Namun kenyataannya, demokrasi negeri kita telah dijualbelikan kepada siapa yang berkuasa dan kuat. Suara rakyat sudah ibarat barang dagangan dan politik ibarat pasarnya. Dibutuhkan komitmen dan karakter yang kuat agar dapat bersaing dalam pasar tersebut.
Santri jangan hanya menjadi penonton dan apatis dari kotornya dunia politik. Keikutsertaan santri dalam kegiatan politik di berbagai tingkatan itu diperlukan.
Kini, santri harus berani maju berpartisipasi dalam perebutan kursi pemimpin. Karena syarat menjadi pemimpin dalam persperktif hadis adalah dhabid yaitu cerdas dan ghairu syadz, yaitu dapat di percaya
Mari kita melihat pendidikan karakter yang diterapkan pesantren, santri memiliki karakter lebih, dibandingkan non-santri. dalam penelitian Mohammad Soleh dalam jurnalnya “Kebermaknaan Hidup Mahasiswa Reguler dan Mahasiswa Unggulan (Santri) Universitas Islam Indonesia’’ pendidikan karakter yang diajarkan di pesantren, bahwa santri itu harus mandiri, bertanggung jawab, berlapang dada, menegakan keadilan dan memiliki kebaikan hati.

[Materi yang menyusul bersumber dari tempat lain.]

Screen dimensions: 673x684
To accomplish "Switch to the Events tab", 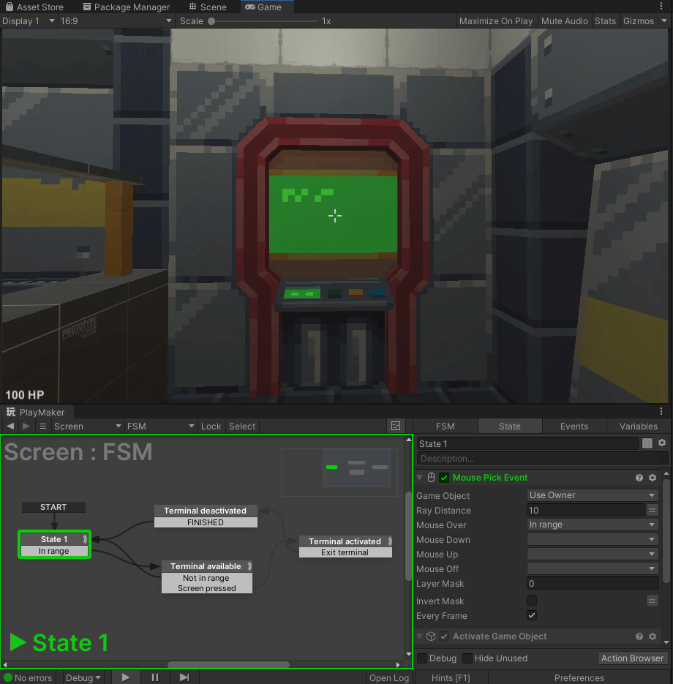I will click(x=574, y=426).
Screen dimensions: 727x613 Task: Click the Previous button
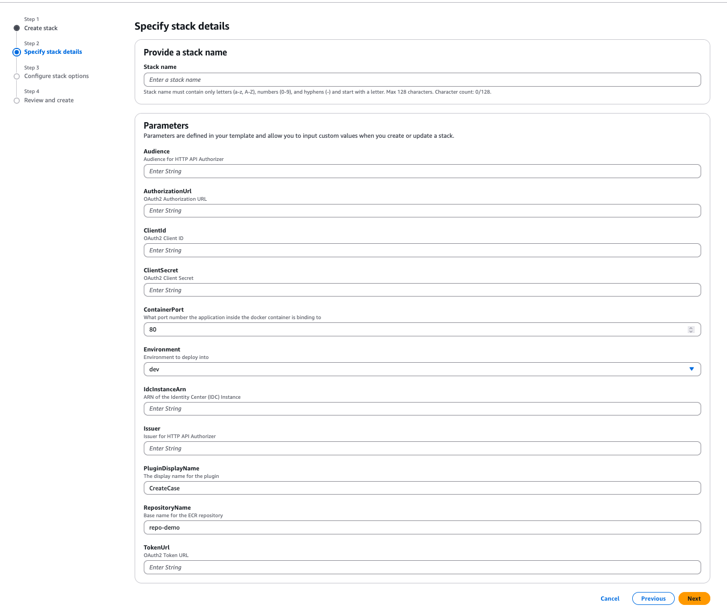coord(653,598)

Maka santri juga pantas untuk ikut andil dalam panggung perebutan kursi pemimpin tanpa takut adanya komentar negatif. Santri berpolitik, why not? Kaum santri sebagai elemen yang dianggap paling paham agama setelah ulama, semestinya dapat menjadi jawaban atas harapan-harapan rakyat, tentang kemakmuran dan kesejahteraan. Karena jika banyak santri berkarakter yang menjadi pemimpin, tentunya dunia politik akan sedikit demi sedikit menjadi bersih dari praktik-praktik yang mencemari politik.